## TRY IT
The answer must repeat every record exactly, with all pictures omitted.

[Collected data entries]
*** Block opens ***
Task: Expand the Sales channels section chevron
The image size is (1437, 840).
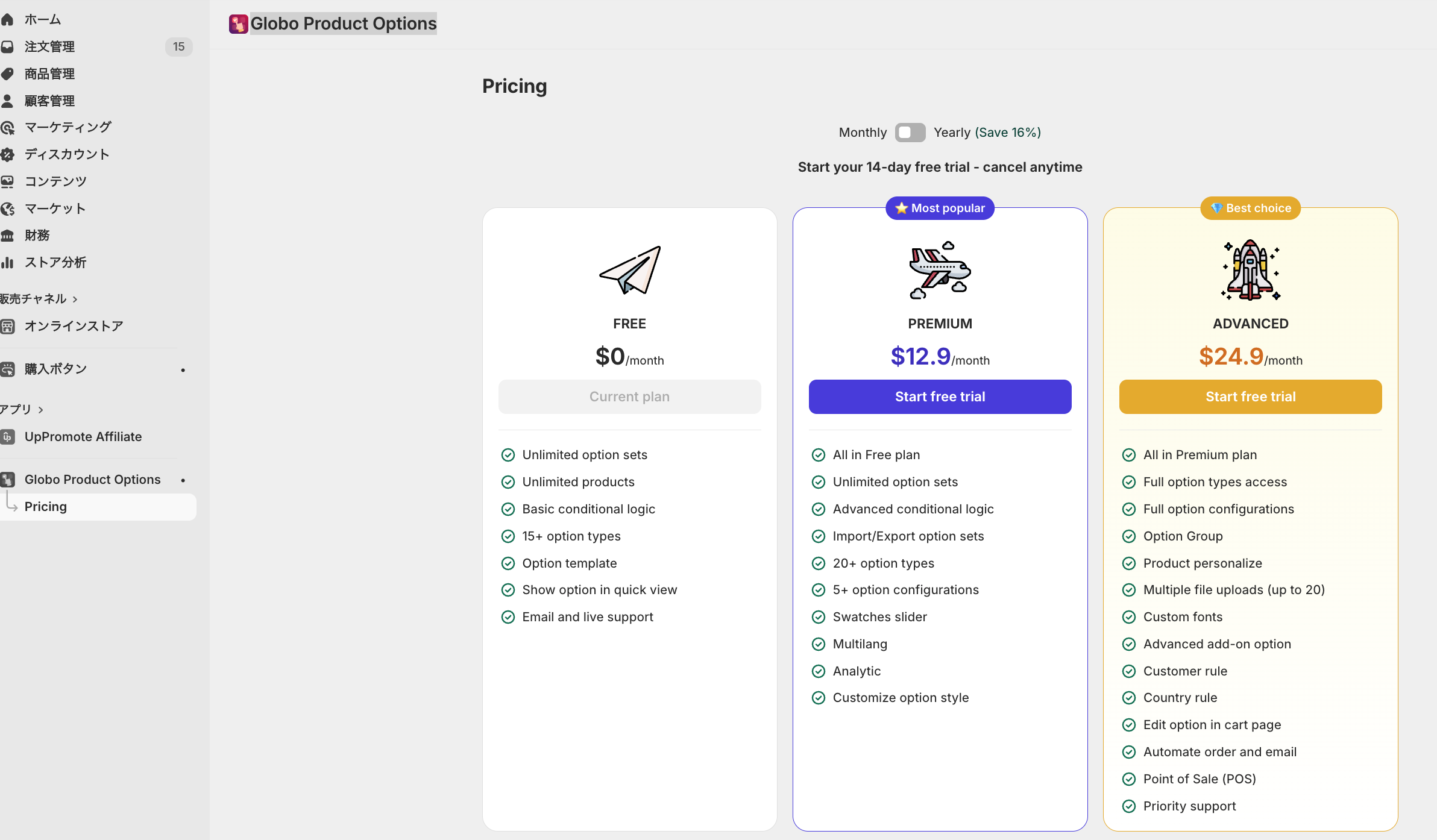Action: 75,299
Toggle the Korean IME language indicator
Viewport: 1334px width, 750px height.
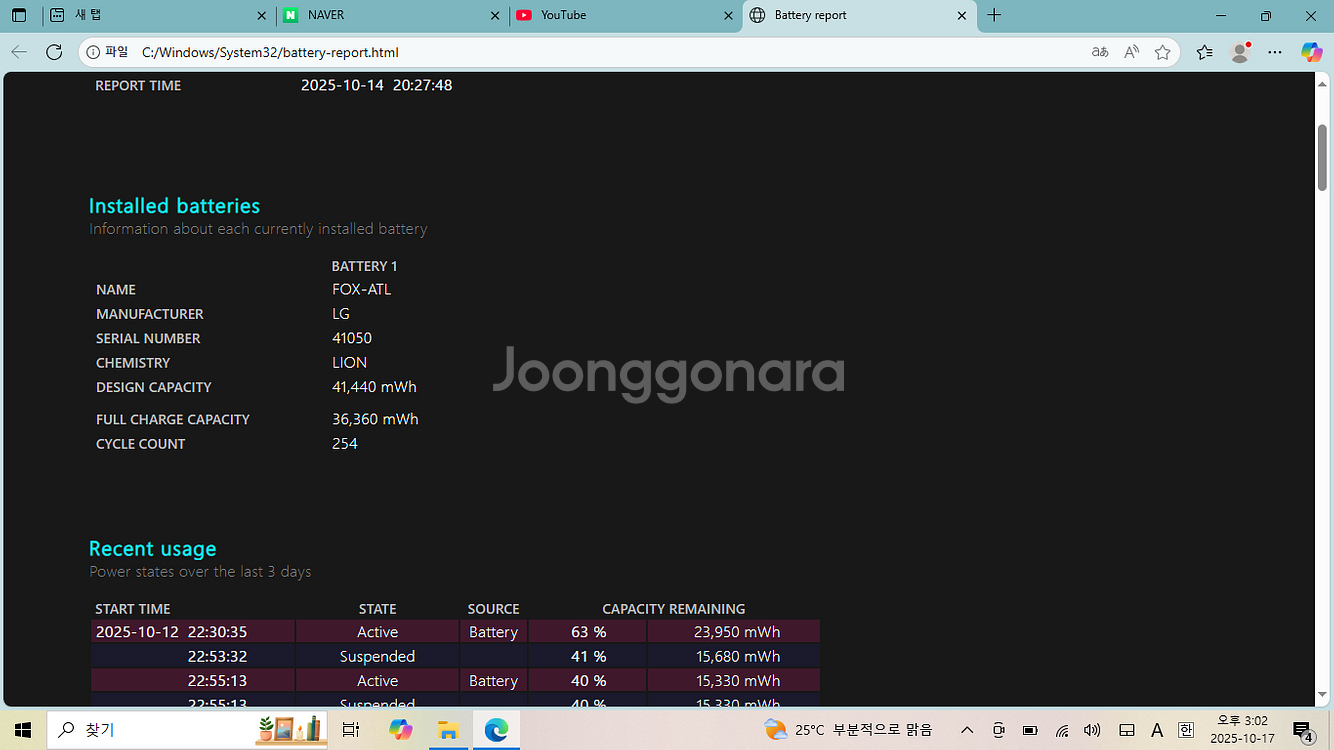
*** Block closes ***
## EXERCISE SOLUTION
Task: Expand the Sales channels section chevron
The image size is (1437, 840).
Action: 75,299
Toggle the Korean IME language indicator
Viewport: 1334px width, 750px height.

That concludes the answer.